I don’t know.

Dear You,

One thing I track closely, as a writer, is the impulse to write. I’ll have an idea in my head, but it’s not just that. It’s that the idea perculates in my body too. A mysterious alchemy of thoughts in the head, blips and blops in the body, and then, the glorious moment of readiness! When my fingers buzz, and start to wiggle about. My brain holds enough of a semblance for where to go with things. And boom, like a racehorse out of the gates, I hit the keyboard running, and there’s usually no stopping me.

I wish I knew how to downsize this pic! LOL, here I am! In chair with matcha. (not 5 am though)

That was not happening for me this morning! No impulse, no buzzing fingers, no idea forming in brain. Fear and anxiety closing in on either side of me. What I’m realizing is that I’m changing. This writing project has changed me. The “juicy” focus gave me a container to start this blog, but I now wonder if I’m outgrowing it. I now find myself in a state of not knowing what to do or what comes next.

I have a routine every morning. I wake up at 5 am and head downstairs. Walk around my space, turning on each of my six lamps, all fitted with incandescent bulbs. Never overhead lighting! I drink a litre of water with a little salt mixed in. I dance a bit. I sit in my chair a fair bit, being with myself, before I start writing. A highlight of my morning routine is making my oat matcha latte, taking it over to my chair with me, and taking a couple of sips, and at that point, my fingers are usually buzzing and raring to write. Downing another matcha or even two to get me through the session. As the sun rises, I’m usually left with a respectable piece of writing on my hands.

Not so this morning. I decided to stick with my morning routine, despite the fear and anxiety. What I noticed, in the course of that, was voices whispering inside me. Voices of wisdom gathered over the years, from my teachers.

The people can wait, my dance teacher taught us in teacher training. When you lead a dance class, he’d said, take all the time you need to arrive. Your arrival is what matters most. This is your offer. Your presence. So take all the time you need to arrive.

Trust your body, a teaching from countless teachers. This morning, trusting the tiny grin in the corners of my mouth - sensing that it was smiling AT me, knowing something of the future and that I’ll be perfectly fine.

Trust your practice. Another thing from countless teachers. Trust the water, the matchas, the chair, the floor and the dance. How I can rest into the familiarity of my morning routine, be supported by it, even when I’m afraid and don’t know.

Listen to the impulses that are showing up. Listen to the way my body says, dance now. What I noticed in my dance was how integrated my dancing body felt. As if the impulse to write was showing up wordlessly through the way by body solidly and decisively took up space, changed directions. The spiral in my body, driving my hands and feet through space. Legs and knees taking height and flight.

Be with that, Dodie. I say to myself. Be with THIS impulse, even if it’s not making its way to my fingers to write.
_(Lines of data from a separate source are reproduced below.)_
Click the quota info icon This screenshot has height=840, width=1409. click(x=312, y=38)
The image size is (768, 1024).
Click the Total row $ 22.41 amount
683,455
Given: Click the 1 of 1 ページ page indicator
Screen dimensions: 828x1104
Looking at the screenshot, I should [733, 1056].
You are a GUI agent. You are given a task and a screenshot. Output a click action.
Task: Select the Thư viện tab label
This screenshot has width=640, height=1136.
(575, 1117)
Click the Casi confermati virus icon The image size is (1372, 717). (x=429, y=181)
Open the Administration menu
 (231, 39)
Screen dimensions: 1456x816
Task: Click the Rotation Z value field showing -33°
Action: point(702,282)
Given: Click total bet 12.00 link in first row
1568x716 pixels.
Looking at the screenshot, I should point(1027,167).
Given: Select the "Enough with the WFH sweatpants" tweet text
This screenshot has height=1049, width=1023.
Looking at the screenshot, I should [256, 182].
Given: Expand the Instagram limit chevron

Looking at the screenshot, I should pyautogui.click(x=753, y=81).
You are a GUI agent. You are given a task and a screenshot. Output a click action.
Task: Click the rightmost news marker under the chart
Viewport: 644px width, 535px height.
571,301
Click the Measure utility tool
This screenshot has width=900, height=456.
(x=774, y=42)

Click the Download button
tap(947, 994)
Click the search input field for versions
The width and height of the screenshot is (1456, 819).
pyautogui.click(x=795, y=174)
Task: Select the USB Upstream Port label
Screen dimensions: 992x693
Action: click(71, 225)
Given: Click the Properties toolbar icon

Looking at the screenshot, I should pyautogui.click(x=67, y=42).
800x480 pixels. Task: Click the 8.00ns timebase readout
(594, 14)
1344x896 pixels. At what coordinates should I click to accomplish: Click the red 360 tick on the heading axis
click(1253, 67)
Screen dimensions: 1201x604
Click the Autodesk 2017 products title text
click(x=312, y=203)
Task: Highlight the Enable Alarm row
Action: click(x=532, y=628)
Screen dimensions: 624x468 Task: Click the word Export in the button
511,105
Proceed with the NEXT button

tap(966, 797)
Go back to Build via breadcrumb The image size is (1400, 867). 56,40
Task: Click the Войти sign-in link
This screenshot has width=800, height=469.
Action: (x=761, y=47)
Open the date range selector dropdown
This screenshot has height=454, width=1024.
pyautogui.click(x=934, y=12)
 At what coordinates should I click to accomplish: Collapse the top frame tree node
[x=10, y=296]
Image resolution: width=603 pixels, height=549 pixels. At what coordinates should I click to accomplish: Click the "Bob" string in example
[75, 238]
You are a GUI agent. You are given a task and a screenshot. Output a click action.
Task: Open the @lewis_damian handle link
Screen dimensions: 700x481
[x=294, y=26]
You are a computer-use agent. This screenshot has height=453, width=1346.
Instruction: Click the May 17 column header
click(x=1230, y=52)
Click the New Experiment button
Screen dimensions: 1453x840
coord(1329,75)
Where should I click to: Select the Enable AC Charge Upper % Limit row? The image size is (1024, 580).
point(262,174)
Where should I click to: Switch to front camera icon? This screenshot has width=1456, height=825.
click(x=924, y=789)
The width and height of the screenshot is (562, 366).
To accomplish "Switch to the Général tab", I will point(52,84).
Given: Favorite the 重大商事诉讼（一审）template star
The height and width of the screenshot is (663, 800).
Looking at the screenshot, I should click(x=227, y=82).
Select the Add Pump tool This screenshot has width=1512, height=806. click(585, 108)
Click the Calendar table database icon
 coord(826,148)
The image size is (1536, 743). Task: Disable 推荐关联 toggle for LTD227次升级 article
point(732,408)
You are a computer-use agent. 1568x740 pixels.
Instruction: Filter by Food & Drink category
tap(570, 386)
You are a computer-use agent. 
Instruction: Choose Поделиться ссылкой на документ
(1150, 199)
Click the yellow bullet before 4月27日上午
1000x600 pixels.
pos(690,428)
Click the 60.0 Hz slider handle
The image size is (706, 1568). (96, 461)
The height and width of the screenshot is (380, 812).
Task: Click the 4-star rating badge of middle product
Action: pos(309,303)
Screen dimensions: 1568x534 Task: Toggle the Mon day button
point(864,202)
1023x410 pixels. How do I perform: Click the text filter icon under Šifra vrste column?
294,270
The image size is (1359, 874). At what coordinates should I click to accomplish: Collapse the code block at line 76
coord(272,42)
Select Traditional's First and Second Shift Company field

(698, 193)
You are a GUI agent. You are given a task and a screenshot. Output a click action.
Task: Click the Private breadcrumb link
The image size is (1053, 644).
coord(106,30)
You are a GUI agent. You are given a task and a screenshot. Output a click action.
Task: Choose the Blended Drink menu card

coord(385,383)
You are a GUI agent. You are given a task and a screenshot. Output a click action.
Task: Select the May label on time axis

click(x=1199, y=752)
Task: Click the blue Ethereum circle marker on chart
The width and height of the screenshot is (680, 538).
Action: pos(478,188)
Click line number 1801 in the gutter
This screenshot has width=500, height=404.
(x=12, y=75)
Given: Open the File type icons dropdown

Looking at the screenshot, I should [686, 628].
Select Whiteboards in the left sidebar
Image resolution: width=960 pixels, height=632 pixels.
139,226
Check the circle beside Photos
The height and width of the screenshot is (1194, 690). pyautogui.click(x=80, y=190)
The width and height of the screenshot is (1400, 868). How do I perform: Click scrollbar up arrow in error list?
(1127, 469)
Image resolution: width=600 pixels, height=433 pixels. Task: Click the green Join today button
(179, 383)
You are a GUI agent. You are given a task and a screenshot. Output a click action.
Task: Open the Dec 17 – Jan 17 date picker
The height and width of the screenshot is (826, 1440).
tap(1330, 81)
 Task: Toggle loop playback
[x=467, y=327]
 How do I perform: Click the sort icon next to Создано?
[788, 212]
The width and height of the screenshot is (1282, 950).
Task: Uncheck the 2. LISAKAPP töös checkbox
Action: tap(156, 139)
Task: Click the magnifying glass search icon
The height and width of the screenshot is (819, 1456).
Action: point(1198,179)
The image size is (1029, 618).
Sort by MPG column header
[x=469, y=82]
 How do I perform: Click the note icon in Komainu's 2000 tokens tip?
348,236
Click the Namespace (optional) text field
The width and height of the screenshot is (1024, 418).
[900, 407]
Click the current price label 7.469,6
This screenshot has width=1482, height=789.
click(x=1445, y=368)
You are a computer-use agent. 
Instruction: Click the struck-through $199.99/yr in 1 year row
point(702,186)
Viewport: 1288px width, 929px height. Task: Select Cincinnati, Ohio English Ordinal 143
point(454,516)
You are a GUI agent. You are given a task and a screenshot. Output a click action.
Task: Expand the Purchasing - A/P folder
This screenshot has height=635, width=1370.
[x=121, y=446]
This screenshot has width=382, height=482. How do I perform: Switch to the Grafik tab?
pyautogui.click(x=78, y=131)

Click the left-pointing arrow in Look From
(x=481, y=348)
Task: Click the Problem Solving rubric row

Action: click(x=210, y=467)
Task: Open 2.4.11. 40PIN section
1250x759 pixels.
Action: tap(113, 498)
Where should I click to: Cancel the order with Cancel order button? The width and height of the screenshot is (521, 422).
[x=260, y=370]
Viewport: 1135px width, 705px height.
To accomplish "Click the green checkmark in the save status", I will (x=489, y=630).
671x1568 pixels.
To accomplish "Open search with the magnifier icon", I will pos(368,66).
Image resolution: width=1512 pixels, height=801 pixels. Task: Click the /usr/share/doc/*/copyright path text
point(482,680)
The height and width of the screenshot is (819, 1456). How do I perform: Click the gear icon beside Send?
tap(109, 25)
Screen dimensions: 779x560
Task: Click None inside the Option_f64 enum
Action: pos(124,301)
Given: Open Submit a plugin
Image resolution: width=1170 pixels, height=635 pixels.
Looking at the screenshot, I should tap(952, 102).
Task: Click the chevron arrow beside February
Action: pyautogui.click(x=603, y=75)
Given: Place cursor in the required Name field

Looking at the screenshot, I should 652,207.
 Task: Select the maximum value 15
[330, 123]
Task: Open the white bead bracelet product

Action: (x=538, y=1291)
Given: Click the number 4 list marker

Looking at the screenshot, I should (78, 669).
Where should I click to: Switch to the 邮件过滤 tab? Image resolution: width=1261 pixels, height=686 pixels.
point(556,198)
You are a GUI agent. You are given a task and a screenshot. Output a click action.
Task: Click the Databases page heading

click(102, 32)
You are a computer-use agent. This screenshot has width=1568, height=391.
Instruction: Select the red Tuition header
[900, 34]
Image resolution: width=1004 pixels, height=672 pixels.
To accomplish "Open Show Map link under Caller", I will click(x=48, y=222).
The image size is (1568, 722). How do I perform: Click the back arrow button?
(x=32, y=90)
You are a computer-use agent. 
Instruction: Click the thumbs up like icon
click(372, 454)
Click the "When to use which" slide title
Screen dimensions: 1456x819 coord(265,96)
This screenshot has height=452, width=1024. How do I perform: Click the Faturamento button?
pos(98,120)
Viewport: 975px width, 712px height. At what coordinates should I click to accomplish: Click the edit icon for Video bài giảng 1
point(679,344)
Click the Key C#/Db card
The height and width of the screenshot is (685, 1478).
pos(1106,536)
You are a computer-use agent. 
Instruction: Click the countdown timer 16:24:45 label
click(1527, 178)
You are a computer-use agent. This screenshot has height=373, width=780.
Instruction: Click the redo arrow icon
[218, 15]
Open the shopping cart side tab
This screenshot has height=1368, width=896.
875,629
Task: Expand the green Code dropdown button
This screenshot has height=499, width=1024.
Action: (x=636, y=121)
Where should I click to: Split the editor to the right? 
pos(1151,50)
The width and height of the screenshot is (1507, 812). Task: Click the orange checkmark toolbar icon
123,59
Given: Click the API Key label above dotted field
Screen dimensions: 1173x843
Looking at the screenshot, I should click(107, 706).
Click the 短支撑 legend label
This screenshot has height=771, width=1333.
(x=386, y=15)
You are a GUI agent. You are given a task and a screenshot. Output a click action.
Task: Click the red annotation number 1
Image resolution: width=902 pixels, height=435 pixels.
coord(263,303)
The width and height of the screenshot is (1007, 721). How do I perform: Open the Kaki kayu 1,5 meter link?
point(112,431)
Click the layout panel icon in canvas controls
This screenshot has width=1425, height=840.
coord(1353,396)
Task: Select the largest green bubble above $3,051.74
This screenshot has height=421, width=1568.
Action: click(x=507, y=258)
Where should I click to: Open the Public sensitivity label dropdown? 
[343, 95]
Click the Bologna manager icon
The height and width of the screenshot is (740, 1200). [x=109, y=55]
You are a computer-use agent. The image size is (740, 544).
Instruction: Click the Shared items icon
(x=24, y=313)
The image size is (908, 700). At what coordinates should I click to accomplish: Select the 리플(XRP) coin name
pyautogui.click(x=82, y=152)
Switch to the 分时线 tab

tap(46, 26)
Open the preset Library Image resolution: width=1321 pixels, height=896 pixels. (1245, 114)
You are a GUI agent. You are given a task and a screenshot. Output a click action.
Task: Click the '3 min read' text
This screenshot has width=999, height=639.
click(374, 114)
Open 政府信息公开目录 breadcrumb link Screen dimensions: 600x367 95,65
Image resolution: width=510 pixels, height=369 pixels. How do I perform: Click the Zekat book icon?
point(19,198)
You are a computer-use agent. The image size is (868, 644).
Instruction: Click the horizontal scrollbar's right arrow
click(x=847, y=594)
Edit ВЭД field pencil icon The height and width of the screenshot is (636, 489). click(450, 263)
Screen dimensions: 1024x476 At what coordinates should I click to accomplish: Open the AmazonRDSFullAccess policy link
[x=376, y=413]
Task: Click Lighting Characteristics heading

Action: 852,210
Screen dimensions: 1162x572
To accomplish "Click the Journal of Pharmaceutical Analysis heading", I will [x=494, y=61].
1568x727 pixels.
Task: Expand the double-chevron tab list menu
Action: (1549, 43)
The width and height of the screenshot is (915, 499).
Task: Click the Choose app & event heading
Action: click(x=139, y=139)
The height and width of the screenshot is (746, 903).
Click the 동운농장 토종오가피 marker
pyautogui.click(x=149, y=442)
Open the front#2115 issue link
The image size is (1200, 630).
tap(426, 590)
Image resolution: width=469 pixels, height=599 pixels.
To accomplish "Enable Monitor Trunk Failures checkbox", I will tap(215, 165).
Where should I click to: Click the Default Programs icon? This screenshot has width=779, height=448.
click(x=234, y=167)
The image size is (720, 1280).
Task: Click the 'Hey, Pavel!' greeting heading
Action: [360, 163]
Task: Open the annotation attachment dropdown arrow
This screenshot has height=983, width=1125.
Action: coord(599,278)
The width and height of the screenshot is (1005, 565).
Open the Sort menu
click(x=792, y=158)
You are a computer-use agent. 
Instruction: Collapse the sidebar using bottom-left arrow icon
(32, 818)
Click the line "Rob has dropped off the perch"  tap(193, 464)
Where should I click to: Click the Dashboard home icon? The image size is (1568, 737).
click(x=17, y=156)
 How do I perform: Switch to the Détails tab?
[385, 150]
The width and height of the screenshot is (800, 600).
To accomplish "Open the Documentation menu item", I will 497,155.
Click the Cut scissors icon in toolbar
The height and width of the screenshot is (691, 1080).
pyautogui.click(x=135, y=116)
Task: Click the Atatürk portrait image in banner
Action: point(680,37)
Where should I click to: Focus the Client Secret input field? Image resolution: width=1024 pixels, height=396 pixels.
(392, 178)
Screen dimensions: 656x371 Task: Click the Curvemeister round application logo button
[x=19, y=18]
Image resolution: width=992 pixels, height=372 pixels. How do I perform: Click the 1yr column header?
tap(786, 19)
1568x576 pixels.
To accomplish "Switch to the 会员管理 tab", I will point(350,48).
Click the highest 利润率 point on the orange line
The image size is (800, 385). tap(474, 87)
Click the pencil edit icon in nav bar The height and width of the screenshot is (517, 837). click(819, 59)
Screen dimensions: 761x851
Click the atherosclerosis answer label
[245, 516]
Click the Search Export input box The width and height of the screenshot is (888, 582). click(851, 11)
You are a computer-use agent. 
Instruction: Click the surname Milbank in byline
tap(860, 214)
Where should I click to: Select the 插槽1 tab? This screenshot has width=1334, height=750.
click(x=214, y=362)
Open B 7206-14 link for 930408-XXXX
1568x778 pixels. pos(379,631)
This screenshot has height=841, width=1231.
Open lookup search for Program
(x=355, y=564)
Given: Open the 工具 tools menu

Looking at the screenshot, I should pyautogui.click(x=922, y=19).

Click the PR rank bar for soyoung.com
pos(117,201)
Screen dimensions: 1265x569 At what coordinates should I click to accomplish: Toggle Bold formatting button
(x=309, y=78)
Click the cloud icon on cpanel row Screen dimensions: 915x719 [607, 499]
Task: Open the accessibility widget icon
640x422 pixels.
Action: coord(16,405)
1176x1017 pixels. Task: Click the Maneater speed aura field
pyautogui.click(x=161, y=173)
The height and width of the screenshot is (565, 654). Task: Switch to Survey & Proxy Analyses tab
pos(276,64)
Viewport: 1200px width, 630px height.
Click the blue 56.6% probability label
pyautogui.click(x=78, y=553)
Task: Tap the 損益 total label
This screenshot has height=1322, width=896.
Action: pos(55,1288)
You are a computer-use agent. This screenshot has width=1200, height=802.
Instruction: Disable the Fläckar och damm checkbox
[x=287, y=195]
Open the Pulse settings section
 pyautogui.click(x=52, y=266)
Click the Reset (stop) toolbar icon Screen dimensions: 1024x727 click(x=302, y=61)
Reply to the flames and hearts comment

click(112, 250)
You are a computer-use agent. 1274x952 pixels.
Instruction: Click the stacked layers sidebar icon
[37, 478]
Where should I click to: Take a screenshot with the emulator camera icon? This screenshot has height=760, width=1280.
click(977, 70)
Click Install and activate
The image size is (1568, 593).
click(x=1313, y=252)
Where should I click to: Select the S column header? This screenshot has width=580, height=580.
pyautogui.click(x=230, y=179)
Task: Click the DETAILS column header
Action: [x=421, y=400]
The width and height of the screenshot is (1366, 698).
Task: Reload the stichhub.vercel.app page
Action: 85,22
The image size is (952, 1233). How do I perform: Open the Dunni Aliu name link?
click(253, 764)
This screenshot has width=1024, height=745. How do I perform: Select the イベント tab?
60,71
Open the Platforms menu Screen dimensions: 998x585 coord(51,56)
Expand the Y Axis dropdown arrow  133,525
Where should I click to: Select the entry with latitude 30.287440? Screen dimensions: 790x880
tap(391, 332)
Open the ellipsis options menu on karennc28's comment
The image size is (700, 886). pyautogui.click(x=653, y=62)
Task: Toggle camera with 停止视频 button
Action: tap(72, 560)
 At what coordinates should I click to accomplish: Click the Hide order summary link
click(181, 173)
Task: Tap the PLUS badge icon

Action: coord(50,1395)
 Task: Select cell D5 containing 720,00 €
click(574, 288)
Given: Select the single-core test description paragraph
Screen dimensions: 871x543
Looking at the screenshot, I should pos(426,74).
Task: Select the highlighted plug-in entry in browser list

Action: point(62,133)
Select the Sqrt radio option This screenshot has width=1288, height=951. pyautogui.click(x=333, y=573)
Even if my brain lacked a theme or words. Stay and trust in the wordless knowing. This is what integrity looks like. Not pushing that which is not ripe for the harvesting.

Now, this pic was from this morning. Dancing and holding the impulse to write wordlessly in my body.

Dear friends, as you can see, the impulse came. This blog is happening! What I want to leave you with is this: I get scared too, when I don’t know what comes next. I question whether I can stay the course. I question whether I have what it takes. But I know enough to push back, stay in the room, and create space to be with my experience. To trust my daily practice and routine. To allow the teachers and teachings to whisper to me and guide me until my own voice joins the choir.

I have arrived. This morning, anyways. I’m glad I took the time. Cause the offer is so much more authentic and sturdy for the waiting. And even more so. I get to have myself and real connection with you, dear friend.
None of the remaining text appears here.